◆ **LISTED ENTRIES**:
========
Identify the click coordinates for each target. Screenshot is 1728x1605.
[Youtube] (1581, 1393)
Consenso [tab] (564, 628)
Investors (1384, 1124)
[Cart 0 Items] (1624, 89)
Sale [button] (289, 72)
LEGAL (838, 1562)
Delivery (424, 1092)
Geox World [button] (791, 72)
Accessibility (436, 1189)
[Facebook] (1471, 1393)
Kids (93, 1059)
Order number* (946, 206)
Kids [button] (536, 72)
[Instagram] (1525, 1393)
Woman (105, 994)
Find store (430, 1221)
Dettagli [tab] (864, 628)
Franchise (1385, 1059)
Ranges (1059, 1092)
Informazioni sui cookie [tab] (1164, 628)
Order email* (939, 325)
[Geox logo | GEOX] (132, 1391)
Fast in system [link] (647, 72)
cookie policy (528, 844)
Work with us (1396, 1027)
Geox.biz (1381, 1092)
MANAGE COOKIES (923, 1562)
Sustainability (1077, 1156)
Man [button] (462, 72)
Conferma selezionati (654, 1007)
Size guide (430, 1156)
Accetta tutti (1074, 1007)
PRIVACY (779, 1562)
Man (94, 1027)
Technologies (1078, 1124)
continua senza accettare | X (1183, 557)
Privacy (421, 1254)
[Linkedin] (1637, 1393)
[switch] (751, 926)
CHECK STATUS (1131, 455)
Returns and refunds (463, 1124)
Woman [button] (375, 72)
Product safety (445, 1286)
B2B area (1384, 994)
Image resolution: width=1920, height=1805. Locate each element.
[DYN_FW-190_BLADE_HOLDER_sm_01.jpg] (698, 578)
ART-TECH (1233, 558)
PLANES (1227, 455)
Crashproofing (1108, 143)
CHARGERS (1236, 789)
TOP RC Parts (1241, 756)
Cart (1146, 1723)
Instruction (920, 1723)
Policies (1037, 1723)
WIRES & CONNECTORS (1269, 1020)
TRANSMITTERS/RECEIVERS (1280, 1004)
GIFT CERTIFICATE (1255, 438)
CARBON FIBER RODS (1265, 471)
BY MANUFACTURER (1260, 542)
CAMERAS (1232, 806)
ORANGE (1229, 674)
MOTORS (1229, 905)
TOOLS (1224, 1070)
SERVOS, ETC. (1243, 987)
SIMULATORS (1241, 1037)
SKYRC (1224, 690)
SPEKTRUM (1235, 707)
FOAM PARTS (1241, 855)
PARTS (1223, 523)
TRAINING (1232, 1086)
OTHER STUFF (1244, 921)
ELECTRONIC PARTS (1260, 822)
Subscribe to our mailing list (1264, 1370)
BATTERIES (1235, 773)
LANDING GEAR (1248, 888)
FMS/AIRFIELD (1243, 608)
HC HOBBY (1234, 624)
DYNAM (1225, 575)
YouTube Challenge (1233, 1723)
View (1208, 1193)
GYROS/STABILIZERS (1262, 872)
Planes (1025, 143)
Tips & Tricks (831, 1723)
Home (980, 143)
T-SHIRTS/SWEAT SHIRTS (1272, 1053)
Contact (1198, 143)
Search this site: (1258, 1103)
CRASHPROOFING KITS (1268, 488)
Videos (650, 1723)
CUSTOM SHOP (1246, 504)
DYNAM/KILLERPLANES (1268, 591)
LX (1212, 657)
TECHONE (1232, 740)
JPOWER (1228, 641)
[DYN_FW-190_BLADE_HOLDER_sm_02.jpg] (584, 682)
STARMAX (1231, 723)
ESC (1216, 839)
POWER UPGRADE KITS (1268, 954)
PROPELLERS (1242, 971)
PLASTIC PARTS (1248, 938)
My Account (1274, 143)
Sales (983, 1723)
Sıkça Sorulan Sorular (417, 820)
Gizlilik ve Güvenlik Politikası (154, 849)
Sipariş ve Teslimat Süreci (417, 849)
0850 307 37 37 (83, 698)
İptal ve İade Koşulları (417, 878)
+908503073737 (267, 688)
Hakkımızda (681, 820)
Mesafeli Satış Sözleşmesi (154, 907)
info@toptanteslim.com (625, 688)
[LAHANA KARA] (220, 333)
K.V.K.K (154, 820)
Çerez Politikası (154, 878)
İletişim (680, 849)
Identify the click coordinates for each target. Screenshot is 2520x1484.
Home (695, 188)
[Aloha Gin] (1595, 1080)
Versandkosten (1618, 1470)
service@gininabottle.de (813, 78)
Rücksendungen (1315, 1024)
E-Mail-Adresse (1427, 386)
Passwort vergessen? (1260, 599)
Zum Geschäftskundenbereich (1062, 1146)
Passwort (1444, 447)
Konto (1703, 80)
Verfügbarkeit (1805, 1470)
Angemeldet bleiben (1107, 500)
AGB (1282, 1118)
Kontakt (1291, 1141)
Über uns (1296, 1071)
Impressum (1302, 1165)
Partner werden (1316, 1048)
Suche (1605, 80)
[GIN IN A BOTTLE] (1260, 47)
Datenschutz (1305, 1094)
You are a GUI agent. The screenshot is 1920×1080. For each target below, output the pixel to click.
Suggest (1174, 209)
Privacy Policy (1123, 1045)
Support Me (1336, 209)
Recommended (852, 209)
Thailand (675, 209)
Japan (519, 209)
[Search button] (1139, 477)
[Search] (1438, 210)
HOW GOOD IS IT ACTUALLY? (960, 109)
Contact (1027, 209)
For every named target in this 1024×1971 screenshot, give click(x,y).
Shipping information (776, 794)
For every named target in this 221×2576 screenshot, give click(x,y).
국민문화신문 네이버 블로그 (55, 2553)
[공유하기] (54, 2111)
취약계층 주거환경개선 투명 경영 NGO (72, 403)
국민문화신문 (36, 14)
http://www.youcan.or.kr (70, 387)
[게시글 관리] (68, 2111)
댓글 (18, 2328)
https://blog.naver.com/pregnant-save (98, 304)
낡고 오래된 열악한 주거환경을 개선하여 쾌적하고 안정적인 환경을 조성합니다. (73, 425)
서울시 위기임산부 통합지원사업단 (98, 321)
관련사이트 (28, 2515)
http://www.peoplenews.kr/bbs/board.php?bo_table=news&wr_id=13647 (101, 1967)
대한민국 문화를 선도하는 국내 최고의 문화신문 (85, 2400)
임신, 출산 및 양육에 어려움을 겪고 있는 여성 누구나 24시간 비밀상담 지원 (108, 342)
========
◆ **ABOUT THIS EXERCISE**: Copy every line in the listing above where the string "target" turns up.

◆ **THE COMPLETED TASK**:
Identify the click coordinates for each target. Screenshot is 1728x1605.
Identify the click coordinates for each target. Screenshot is 2520x1484.
You are a GUI agent. The screenshot is 1920×1080. For each target below, output the pixel to click.
For every named target in this 1024×1971 screenshot, give click(x,y).
For every named target in this 221×2576 screenshot, give click(x,y).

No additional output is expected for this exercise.